Sie ist die erste, die Joachim mit der aktuellen Lage konfrontiert.

 

„...Was ist das für ein Frieden, der dem einen alles gibt und den anderen alles nimmt?...“

 

Am ersten Abend geht Joachim zu einer Tanzveranstaltung. Dort lernt er Noami kennen. Die junge Frau ist Jüdin und absolviert gerade ihren Wehrdienst. Ihr Vater ist Mitglied der Knesset.

In den nächsten Tagen führt Noami Joachim durch Jerusalem. In ihrer Begleitung lerne ich auch Seiten der Stadt und der Umgebung kennen, die normalerweise nicht von Touristen frequentiert werden.

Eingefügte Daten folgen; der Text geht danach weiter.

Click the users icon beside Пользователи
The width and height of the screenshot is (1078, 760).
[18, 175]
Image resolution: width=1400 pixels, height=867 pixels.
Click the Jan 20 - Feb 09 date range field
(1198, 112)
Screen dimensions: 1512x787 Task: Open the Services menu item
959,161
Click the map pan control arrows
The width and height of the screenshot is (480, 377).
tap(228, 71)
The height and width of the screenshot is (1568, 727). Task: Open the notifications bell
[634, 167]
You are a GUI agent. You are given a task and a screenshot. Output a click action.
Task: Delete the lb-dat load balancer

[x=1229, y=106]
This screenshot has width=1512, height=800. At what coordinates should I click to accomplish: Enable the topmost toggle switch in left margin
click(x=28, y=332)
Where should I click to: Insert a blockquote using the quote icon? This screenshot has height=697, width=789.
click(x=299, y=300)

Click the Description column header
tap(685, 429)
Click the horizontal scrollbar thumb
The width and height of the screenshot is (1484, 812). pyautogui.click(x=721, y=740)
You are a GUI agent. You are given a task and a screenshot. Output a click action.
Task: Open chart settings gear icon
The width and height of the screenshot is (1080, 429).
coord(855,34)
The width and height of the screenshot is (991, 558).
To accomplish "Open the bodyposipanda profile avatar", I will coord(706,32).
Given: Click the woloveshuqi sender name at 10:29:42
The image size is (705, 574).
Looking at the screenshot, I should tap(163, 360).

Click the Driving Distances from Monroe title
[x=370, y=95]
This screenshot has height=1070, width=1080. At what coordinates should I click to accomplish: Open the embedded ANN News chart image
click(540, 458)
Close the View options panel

Das Besondere des Buches aber sind für mich die Gespräche, die Joachim führt. Natürlich geht es auch um die deutsche Vergangenheit, die Frage nach Schuld und Verantwortung und den Umgang der Nachgeborenen damit.

Einen breiten Raum allerdings nimmt die Lage in Israel ein. Geschickt werden die verschiedenen Ansichten gegenübergestellt. Es geht nicht nur um den Terror der Hamas, sondern auch um extremistische Ansichten israelischer Bürger. Die spannendsten Aspekte kommen von Professor Nebi. Er sieht beide Seiten kritisch.

 

„...Die Ideologien in den Köpfen auf beiden Seiten brauchen das feindliche Gegenüber. Ohne funktionierendes Feindbild gibt es nirgendwo eine Entwicklung...“

 

Und er hat konkret Vorstellungen, was sich ändern muss, um ein friedliches Miteinander zu gewährleisten. Einen besonderen Wert legt er dabei auf Bildung und den Aufbau einer funktionierenden Wirtschaft. Doch noch ist das ein Traum.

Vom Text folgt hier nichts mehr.